Re: unreliable connections

2014-04-01 Thread Henning Brauer
* Stuart Henderson s...@spacehopper.org [2014-01-27 13:18]:
 On 2014/01/26 14:53, Chris Smith wrote:
  On Thu, Jan 16, 2014 at 8:26 PM, Stuart Henderson s...@spacehopper.org 
  wrote:
   This could be an MTU or RWIN-related issue.
  
  Could my issue have anything to with the miscounting bug for inbound
  with pf on mentioned in the following commit?
  
  CVSROOT:/cvs
  Module name:src
  Changes by: henn...@cvs.openbsd.org 2014/01/23 16:51:29
  
  Modified files:
  sys/net: if_bridge.c pf.c
  sys/netinet: ip_input.c ip_output.c ip_var.h tcp_input.c
   tcp_var.h udp_usrreq.c udp_var.h
  sys/netinet6   : ip6_output.c
  
  Log message:
  since the cksum rewrite the counters for hardware checksummed packets
  are are lie, since the software engine emulates hardware offloading
  and that is later indistinguishable. so kill the hw cksummed counters.
  introduce software checksummed packet counters instead.
  tcp/udp handles ip  ipvshit, ip cksum covered, 6 has no ip layer cksum.
  as before we still have a miscounting bug for inbound with pf on, to be
  fixed in the next step.
  found by, prodding  ok naddy
  
  
  And if so was the next step taken and is this miscounting bug fixed?
 
 No this is just counting for statistics.
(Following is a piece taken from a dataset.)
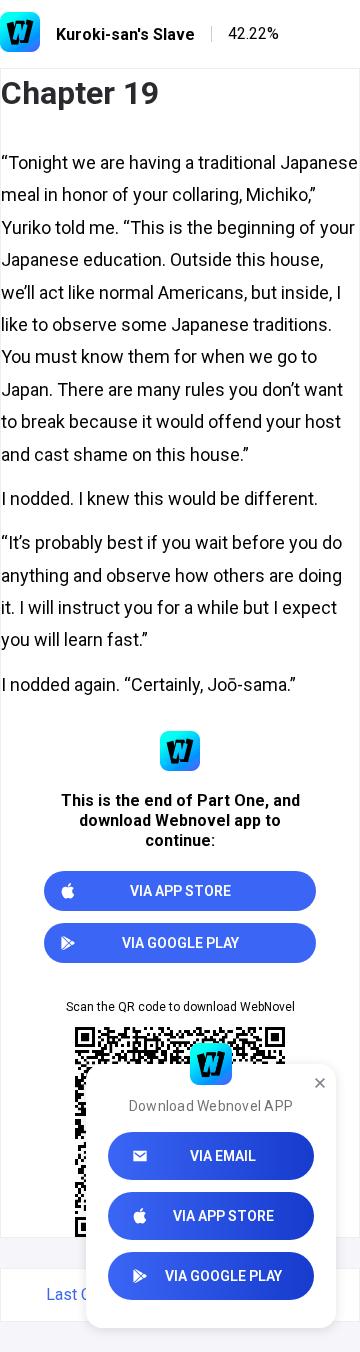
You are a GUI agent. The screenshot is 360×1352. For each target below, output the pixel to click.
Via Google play (223, 1276)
and the next step has been taken right after.

-- 
Henning Brauer, h...@bsws.de, henn...@openbsd.org
BS Web Services GmbH, http://bsws.de, Full-Service ISP
Secure Hosting, Mail and DNS Services. Dedicated Servers, Root to Fully Managed
Henning Brauer Consulting, http://henningbrauer.com/



Re: unreliable connections

2014-04-01 Thread Henning Brauer
* Chris Smith obsd_m...@chrissmith.org [2014-03-17 23:41]:
 I think the source of this reported problem has been found, and
 happily fixed (the preliminary results are promising).
 
 Basically I needed to find some way to get the backups to complete
 reliably so I started a 20 count ping job a minute before the rsync
 job (actually an rsnapshot job which connected twice) which did allow
 the backup both backup connections to work (where previously just the
 second one connected reliably). In checking the logs for the backup
 status, the stats from the ping job were also there and these logs
 showed some dup ping packets on a fairly regular basis as well as some
 non-answers. As I was then able to get the same inconsistent ping
 results from the gateway itself (the inside address of the cable
 modem) I asked the ISP (Comcast) to replace the cable modem. They were
 fine with that suggestion and the replacement went in today, and I am
 so far not able to reproduce the inconsistent ping results to any of
 the /29 address, including the gateway. I'll know for sure once I stop
 the ping job and the backups still run reliably.

that sounds like arp problems, namely very slowarp resolution. I've
seen that before, it was very obvious some L2 gear was to blame, but
details escaped me by now.

-- 
Henning Brauer, h...@bsws.de, henn...@openbsd.org
BS Web Services GmbH, http://bsws.de, Full-Service ISP
Secure Hosting, Mail and DNS Services. Dedicated Servers, Root to Fully Managed
Henning Brauer Consulting, http://henningbrauer.com/



Re: unreliable connections

2014-03-17 Thread Chris Smith
I think the source of this reported problem has been found, and
happily fixed (the preliminary results are promising).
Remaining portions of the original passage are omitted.